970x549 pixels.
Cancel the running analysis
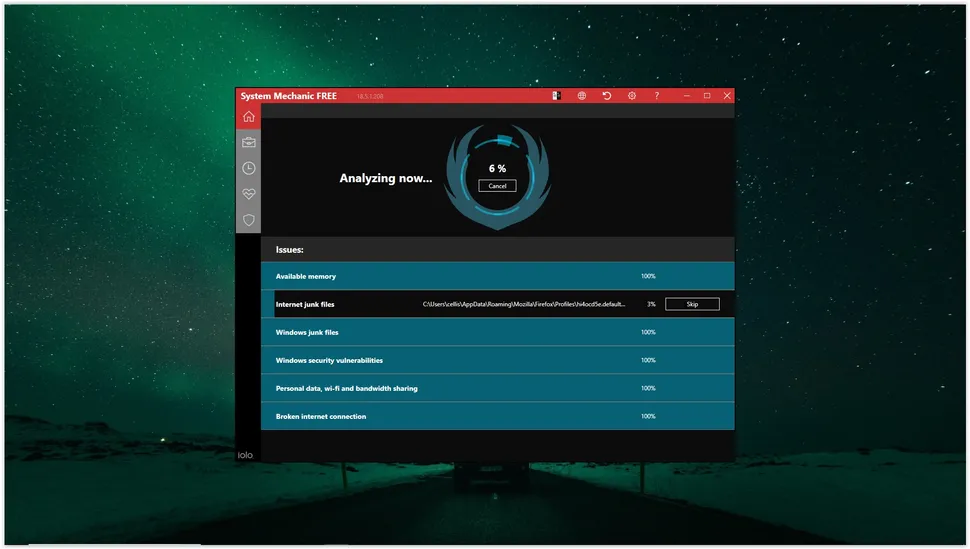coord(497,186)
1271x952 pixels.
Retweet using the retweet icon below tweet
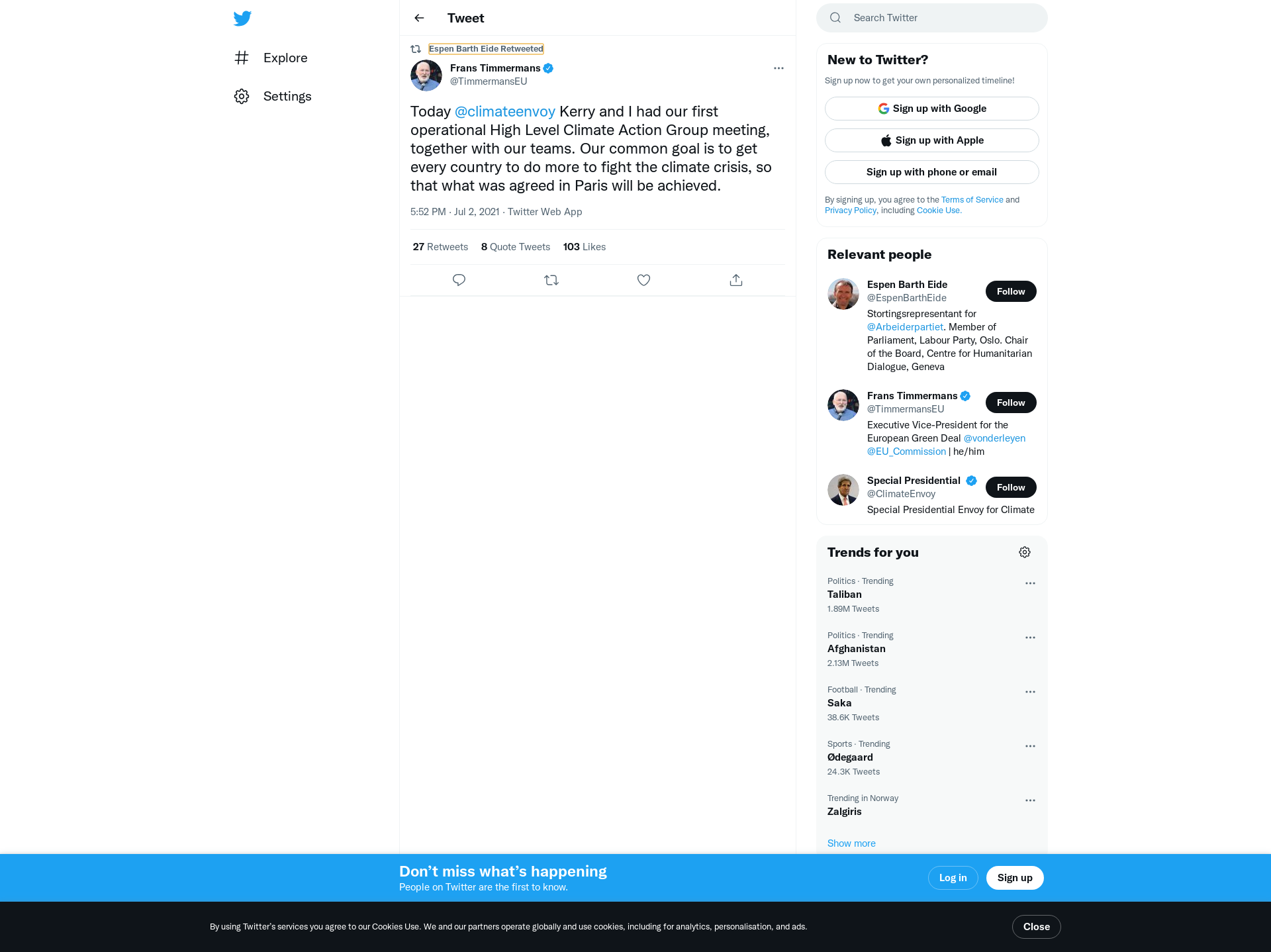pos(551,280)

######

Every line of the records above should be reproduced exactly, with no pictures included.

▶ **ANSWER TO THE PROBLEM**:
970x549 pixels.
Cancel the running analysis
coord(497,186)
1271x952 pixels.
Retweet using the retweet icon below tweet
pos(551,280)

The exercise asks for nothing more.